Finding Athena's Secret Temple
Article ID: 10976
Age Group: Adult
Days Up: 4,110
Times Read: 5,153
RSS Views: 47,323
Author: Carissa Stormbringer
Posted: September 17th. 2006
Times Viewed: 5,153
As a Hecatite Witch, I always have an interesting dream life. After my husband’s National Guard unit was put on alert for possible duty in the Middle East, my dreams went from interesting to terrifying. Different imagery each time, but the theme was always the same: I was alone and the world was being destroyed all around me. Buildings were blown up. Atomic bombs were going off. Everything you could think of that’s horrifying was happening around me. These dreams lasted for a few nights until I said, “Enough is enough,” and cried out to the Goddess to ease my worried mind.

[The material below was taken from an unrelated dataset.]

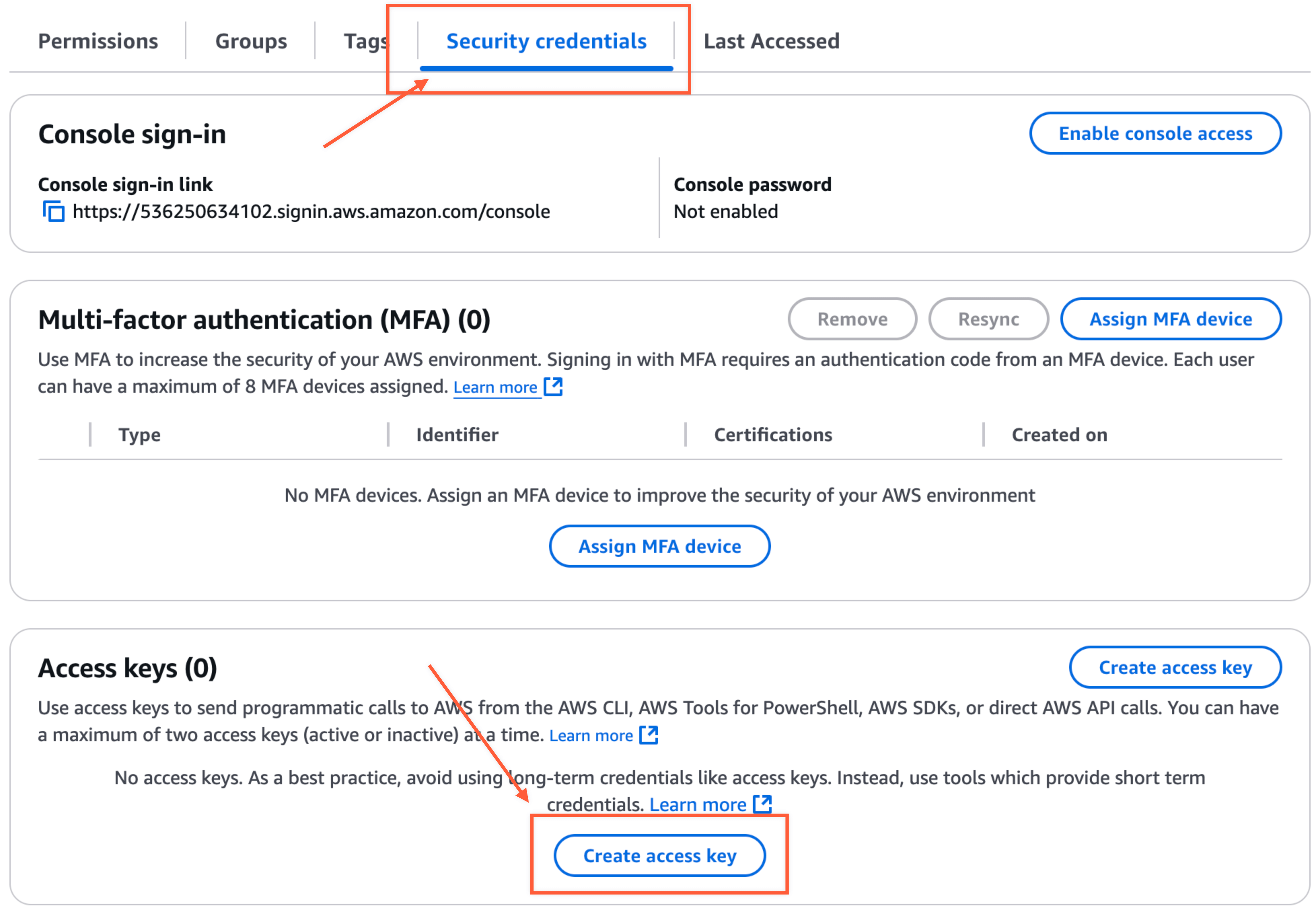Open Learn more link about short term credentials
The image size is (1316, 914).
coord(697,805)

The next (and last) dream I had of this kind was the most vivid. I washed up on a rocky shore just in front of a cavern of some kind. I felt sick and exhausted. I was gasping for breath and trying to focus on where I was. I felt like everything I had was gone. The feeling of despair was overwhelming. There were other people there, mostly women and children. They seemed to be as clueless and distressed as I was.
Suddenly, I looked up, and a bright light in the sky began to get brighter and larger, until it was so intense that I honestly thought that I was going to die. Then I heard a familiar, soothing maternal voice say, “You must journey to the hidden temple of Athena.”
After waking, I chalked the dream up to simple anxiety over the news I had received—until the next year when my husband came home from one of his weekend drills with a very odd look on his face. I knew something was wrong when he clutched me to him tightly. My worst fear was now a reality. He would be going off to war, leaving me and our son alone.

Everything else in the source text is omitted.